After a crushing one-run loss in last season’s gold medal game, the Prince George Youth Baseball Association’s (PGYBA) under-15 club will be back at provincials next month with more cheers on their side of the field.
The Bantam ‘AA’ Knights are hosting B.C. Minor Baseball’s year-end championship over the August long weekend and are wanting to send a message that they are ready to compete in the big moments.
Despite losing to Vancouver 9-8 in the 2018 final, Head Coach Curtis Sawchuk is confident his 2019 squad can come back strong, win a banner, and even earn something greater.
“I think with the success last year, it kind of put us on the map as a team to look out for this year, which brings on added pressure of course,” said Sawchuk in an interview with PrinceGeorgeMatters. “But that’s good, we want people to worry about us and at least give us the respect we deserve, which doesn’t always happen [...] What I tell the kids is don’t worry about last year, because that’s in the past. We just worry about what’s in front of us this year and we don’t let anyone beat us on our home turf.”
Sawchuk has led the Under-15 Knights to an 11-5 record in 2019, but have proven themselves as worthy opponents when participating in out-of-town tournaments.
In fact, they were so confident, they entered into two ‘AAA’ events, finishing as the runner-ups in the first and barely missing the playoff-round in the second.
Finally, the third time really was the charm for Prince George as they claimed the 2019 Valley of Champions title last weekend in Kelowna.
Sawchuk believes the players’ willingness to perform at high-tier tournaments speaks volumes to the PGYBA's progress.
“The creation of winter programs have helped kids have the avenues to play year-round and work on their skills in the offseason more than ever now, and that to me has been the biggest contributing factor,” he explained, “and the biggest thing is getting baseball-minded people to help steer the league in the right direction.

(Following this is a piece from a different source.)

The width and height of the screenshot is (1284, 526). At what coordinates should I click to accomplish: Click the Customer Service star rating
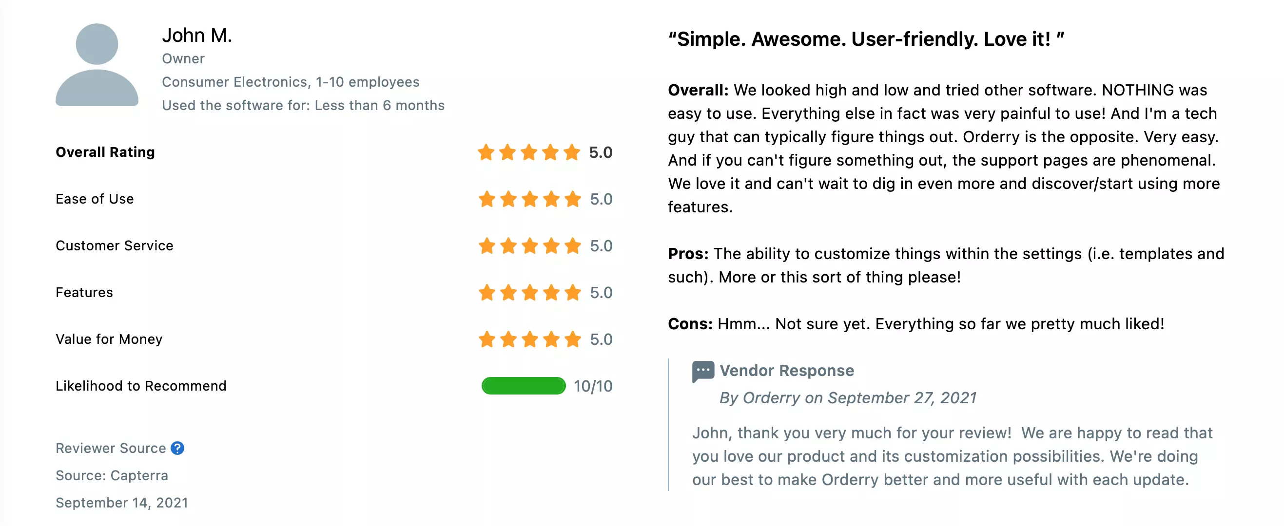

Many of us [coaches] went off and played at the college level and have seen programs from all over the U.S. and Canada, so it’s taking the knowledge from the guys who have been there, and seen it be done, and now implementing the best practices from there here in Prince George.”
According to Coach Sawchuk, the PGYBA spent countless volunteer hours organizing provincials to ensure that fields were booked, teams were invited, and that nobody backed out simply because of its northern geographical location.
However, even though they’ve accepted playing at Nechako Park as the ‘only option,’ Sawchuk believes the result of hosting B.C.’s best can spark interest to help grow the game.
“My hope is that this tournament will show the City of Prince George that we need more investment in baseball fields in this city,” he said. “Not only for the bantam division, but for all ages. Without the help of the [PGYBA] president and the board members of the slow-pitch league, this tournament would never have happened.”
Finally, Sawchuk points out that everyone is welcome to take in the sights of provincials whether you’re a friend, family member, or a baseball fan in general as this is where Prince George product Jared Young got his start en route to his 2017 draft selection, currently playing in the Chicago Cubs’ farm system two steps down from Major League Baseball (MLB).
“Who knows, one day one of these kids in this tournament may be fortunate enough to be the next MLB prospect,” said Sawchuk. “But more importantly, to just support local youth sports in Prince George. My goal at the beginning of all this was to give the kids an experience of a lifetime and something they will tell their kids when they get older.”
The format for the 2019 tournament is different compared to last year.
A dozen teams will be competing for the championship instead of 16 and there won’t be any east-west tags to the two pools of six.